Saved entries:
....................

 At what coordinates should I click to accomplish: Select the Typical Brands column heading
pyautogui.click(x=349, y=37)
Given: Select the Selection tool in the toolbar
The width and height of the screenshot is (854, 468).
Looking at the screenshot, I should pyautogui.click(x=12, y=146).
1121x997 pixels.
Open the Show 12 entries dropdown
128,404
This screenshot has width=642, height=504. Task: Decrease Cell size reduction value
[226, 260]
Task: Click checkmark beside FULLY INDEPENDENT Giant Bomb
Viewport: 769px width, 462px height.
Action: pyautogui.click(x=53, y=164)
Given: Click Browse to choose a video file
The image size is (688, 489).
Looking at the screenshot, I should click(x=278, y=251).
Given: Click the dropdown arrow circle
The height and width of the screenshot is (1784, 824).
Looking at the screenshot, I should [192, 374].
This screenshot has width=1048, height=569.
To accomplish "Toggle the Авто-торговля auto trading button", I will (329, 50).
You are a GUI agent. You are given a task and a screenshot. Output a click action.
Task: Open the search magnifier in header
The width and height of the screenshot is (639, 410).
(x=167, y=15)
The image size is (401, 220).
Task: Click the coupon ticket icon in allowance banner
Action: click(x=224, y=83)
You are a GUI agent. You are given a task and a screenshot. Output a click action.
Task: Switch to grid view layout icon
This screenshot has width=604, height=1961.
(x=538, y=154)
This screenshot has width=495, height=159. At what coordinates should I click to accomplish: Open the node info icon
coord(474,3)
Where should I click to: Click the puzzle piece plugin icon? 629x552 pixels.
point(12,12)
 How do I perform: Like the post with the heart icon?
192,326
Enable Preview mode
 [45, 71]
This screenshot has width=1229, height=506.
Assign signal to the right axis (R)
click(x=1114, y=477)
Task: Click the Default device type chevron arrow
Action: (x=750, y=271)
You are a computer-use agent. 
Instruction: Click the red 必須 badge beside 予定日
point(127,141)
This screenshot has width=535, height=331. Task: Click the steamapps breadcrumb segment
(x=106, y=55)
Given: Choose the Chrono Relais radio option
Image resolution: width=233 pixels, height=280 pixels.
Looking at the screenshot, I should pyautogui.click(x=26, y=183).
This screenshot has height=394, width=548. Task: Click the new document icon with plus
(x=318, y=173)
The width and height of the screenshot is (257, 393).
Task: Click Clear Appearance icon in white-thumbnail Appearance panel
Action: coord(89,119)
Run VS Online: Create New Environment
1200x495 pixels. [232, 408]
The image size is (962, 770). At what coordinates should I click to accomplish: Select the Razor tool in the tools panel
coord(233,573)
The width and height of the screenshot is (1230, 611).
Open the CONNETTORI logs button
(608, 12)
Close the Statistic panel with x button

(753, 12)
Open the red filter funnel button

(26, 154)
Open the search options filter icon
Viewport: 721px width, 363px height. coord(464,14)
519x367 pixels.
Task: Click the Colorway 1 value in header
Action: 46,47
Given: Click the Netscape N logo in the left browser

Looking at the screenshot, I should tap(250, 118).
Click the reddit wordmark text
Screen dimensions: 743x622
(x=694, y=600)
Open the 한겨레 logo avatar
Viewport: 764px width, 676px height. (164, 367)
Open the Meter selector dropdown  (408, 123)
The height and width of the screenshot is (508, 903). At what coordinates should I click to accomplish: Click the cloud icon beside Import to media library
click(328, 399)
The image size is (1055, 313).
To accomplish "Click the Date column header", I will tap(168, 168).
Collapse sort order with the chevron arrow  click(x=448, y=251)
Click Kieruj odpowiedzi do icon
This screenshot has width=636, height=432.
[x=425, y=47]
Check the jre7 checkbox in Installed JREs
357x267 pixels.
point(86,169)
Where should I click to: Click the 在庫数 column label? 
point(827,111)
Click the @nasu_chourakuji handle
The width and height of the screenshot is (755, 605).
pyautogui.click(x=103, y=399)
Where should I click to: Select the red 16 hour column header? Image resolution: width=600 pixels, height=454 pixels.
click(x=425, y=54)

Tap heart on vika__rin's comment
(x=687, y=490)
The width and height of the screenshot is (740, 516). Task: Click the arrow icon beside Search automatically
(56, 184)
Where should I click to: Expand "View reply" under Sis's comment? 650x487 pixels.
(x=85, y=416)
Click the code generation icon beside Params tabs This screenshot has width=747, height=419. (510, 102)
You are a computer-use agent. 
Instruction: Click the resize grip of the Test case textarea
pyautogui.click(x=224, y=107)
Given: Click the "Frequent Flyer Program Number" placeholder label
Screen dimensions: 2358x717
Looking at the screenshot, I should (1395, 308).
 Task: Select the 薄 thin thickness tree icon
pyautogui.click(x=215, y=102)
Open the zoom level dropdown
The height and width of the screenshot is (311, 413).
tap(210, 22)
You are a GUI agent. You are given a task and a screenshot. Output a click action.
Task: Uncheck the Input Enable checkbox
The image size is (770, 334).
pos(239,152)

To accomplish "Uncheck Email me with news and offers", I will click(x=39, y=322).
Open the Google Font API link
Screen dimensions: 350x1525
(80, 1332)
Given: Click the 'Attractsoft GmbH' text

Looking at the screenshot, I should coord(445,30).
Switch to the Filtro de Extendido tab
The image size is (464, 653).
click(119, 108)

....................

Retype all of the lines shown above, keeping each one exact.

 At what coordinates should I click to accomplish: Select the Typical Brands column heading
pyautogui.click(x=349, y=37)
Given: Select the Selection tool in the toolbar
The width and height of the screenshot is (854, 468).
Looking at the screenshot, I should pyautogui.click(x=12, y=146).
1121x997 pixels.
Open the Show 12 entries dropdown
128,404
This screenshot has width=642, height=504. Task: Decrease Cell size reduction value
[226, 260]
Task: Click checkmark beside FULLY INDEPENDENT Giant Bomb
Viewport: 769px width, 462px height.
Action: pyautogui.click(x=53, y=164)
Given: Click Browse to choose a video file
The image size is (688, 489).
Looking at the screenshot, I should click(x=278, y=251).
Given: Click the dropdown arrow circle
The height and width of the screenshot is (1784, 824).
Looking at the screenshot, I should [192, 374].
This screenshot has width=1048, height=569.
To accomplish "Toggle the Авто-торговля auto trading button", I will (329, 50).
You are a GUI agent. You are given a task and a screenshot. Output a click action.
Task: Open the search magnifier in header
The width and height of the screenshot is (639, 410).
(x=167, y=15)
The image size is (401, 220).
Task: Click the coupon ticket icon in allowance banner
Action: click(x=224, y=83)
You are a GUI agent. You are given a task and a screenshot. Output a click action.
Task: Switch to grid view layout icon
This screenshot has width=604, height=1961.
(x=538, y=154)
This screenshot has width=495, height=159. At what coordinates should I click to accomplish: Open the node info icon
coord(474,3)
Where should I click to: Click the puzzle piece plugin icon? 629x552 pixels.
point(12,12)
 How do I perform: Like the post with the heart icon?
192,326
Enable Preview mode
 [45, 71]
This screenshot has width=1229, height=506.
Assign signal to the right axis (R)
click(x=1114, y=477)
Task: Click the Default device type chevron arrow
Action: (x=750, y=271)
You are a computer-use agent. 
Instruction: Click the red 必須 badge beside 予定日
point(127,141)
This screenshot has width=535, height=331. Task: Click the steamapps breadcrumb segment
(x=106, y=55)
Given: Choose the Chrono Relais radio option
Image resolution: width=233 pixels, height=280 pixels.
Looking at the screenshot, I should pyautogui.click(x=26, y=183).
This screenshot has height=394, width=548. Task: Click the new document icon with plus
(x=318, y=173)
The width and height of the screenshot is (257, 393).
Task: Click Clear Appearance icon in white-thumbnail Appearance panel
Action: coord(89,119)
Run VS Online: Create New Environment
1200x495 pixels. [232, 408]
The image size is (962, 770). At what coordinates should I click to accomplish: Select the Razor tool in the tools panel
coord(233,573)
The width and height of the screenshot is (1230, 611).
Open the CONNETTORI logs button
(608, 12)
Close the Statistic panel with x button

(753, 12)
Open the red filter funnel button

(26, 154)
Open the search options filter icon
Viewport: 721px width, 363px height. coord(464,14)
519x367 pixels.
Task: Click the Colorway 1 value in header
Action: 46,47
Given: Click the Netscape N logo in the left browser

Looking at the screenshot, I should tap(250, 118).
Click the reddit wordmark text
Screen dimensions: 743x622
(x=694, y=600)
Open the 한겨레 logo avatar
Viewport: 764px width, 676px height. (164, 367)
Open the Meter selector dropdown  (408, 123)
The height and width of the screenshot is (508, 903). At what coordinates should I click to accomplish: Click the cloud icon beside Import to media library
click(328, 399)
The image size is (1055, 313).
To accomplish "Click the Date column header", I will tap(168, 168).
Collapse sort order with the chevron arrow  click(x=448, y=251)
Click Kieruj odpowiedzi do icon
This screenshot has width=636, height=432.
[x=425, y=47]
Check the jre7 checkbox in Installed JREs
357x267 pixels.
point(86,169)
Where should I click to: Click the 在庫数 column label? 
point(827,111)
Click the @nasu_chourakuji handle
The width and height of the screenshot is (755, 605).
pyautogui.click(x=103, y=399)
Where should I click to: Select the red 16 hour column header? Image resolution: width=600 pixels, height=454 pixels.
click(x=425, y=54)

Tap heart on vika__rin's comment
(x=687, y=490)
The width and height of the screenshot is (740, 516). Task: Click the arrow icon beside Search automatically
(56, 184)
Where should I click to: Expand "View reply" under Sis's comment? 650x487 pixels.
(x=85, y=416)
Click the code generation icon beside Params tabs This screenshot has width=747, height=419. (510, 102)
You are a computer-use agent. 
Instruction: Click the resize grip of the Test case textarea
pyautogui.click(x=224, y=107)
Given: Click the "Frequent Flyer Program Number" placeholder label
Screen dimensions: 2358x717
Looking at the screenshot, I should (1395, 308).
 Task: Select the 薄 thin thickness tree icon
pyautogui.click(x=215, y=102)
Open the zoom level dropdown
The height and width of the screenshot is (311, 413).
tap(210, 22)
You are a GUI agent. You are given a task and a screenshot. Output a click action.
Task: Uncheck the Input Enable checkbox
The image size is (770, 334).
pos(239,152)

To accomplish "Uncheck Email me with news and offers", I will click(x=39, y=322).
Open the Google Font API link
Screen dimensions: 350x1525
(80, 1332)
Given: Click the 'Attractsoft GmbH' text

Looking at the screenshot, I should coord(445,30).
Switch to the Filtro de Extendido tab
The image size is (464, 653).
click(119, 108)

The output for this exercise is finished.